From the academic paper, "Ham Sandwich Nation: Due Process When Everything Is A Crime" by Glenn Harlan Reynolds, Beauchamp Brogan Distinguished Professor of Law, University of Tennessee. J.D. Yale Law School:
Attorney General (and later Supreme Court Justice) Robert Jackson once commented: "If the prosecutor is obliged to choose his cases, it follows he can choose his defendants." The result is "The most dangerous power of the prosecutor: that he will pick people he thinks he should get, rather than pick cases that need to be prosecuted." Prosecutors could easily fall prey to the temptation of "picking the man, and then searching the law books . . . to pin some offense on him." In short, prosecutors’ discretion to charge – or not to charge – individuals with crimes is a tremendous power, amplified by the huge number of laws on the books.
Two recent events have brought more attention to this problem. One involves the decision not to charge NBC anchor David Gregory with weapons--‐ law violations bearing a potential year--‐long sentence for brandishing a 30--‐ round magazine (illegal in D.C.), despite the prosecutor's statement that the on--‐air violation was clear; the other involves prosecutors' rather enthusiastic efforts to prosecute Reddit founder Aaron Swartz for downloading academic journal articles from a closed database, prosecutorial efforts so enthusiastic that Swartz committed suicide in the face of a potential 50--‐year sentence.

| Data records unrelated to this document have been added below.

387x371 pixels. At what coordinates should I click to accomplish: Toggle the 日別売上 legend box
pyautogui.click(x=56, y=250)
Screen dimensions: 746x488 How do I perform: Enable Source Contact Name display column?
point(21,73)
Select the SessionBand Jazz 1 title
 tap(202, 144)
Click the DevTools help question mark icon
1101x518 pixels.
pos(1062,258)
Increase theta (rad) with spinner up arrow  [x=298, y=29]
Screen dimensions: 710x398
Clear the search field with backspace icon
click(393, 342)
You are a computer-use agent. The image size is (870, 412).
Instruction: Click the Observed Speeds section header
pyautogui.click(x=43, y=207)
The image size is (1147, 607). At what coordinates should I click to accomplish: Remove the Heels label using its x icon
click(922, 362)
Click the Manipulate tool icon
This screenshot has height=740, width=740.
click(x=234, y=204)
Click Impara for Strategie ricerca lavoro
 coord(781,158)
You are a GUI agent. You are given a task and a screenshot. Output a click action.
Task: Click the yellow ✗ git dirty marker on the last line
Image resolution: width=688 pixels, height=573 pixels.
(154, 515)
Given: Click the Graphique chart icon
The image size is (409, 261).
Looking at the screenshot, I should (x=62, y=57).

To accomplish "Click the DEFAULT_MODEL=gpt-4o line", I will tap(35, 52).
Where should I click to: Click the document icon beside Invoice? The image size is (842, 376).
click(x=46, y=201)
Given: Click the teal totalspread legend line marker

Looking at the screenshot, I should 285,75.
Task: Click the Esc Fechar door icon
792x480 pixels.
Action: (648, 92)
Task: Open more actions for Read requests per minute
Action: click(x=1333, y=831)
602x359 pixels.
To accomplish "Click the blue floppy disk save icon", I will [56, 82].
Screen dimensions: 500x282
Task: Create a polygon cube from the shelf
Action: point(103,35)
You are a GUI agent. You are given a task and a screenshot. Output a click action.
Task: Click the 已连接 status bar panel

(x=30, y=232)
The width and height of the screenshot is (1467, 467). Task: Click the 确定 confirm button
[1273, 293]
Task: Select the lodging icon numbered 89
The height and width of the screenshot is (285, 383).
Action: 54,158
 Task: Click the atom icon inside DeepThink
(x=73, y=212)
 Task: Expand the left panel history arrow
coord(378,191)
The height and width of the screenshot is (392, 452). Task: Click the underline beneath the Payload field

Both cases have aroused criticism, and in Swartz's case even legislation designed to ensure that violating websites’ terms cannot be prosecuted as a crime. But the problem is much broader. Given the vast web of legislation and regulation that exists today, virtually any American is at risk of prosecution should a prosecutor decide that they are, in Jackson’s words, a person "he should get."*** With so many more federal laws and regulations than were present in Jackson's day, the task for prosecutors of first choosing the man – or woman – and then pinning the crime on him or her has become much easier. This problem has been discussed at length in Gene Healy's Go Directly To Jail: The Criminalization of Almost Everything, and Harvey Silverglate's Three Felonies A Day. The upshot of both is that the proliferation of federal criminal statutes and regulations has reached the point that virtually every citizen, knowingly or not (usually not) is potentially at risk for prosecution. That is undoubtedly true, and the consequences are drastic and troubling. [Emphasis added, Footnotes omitted.]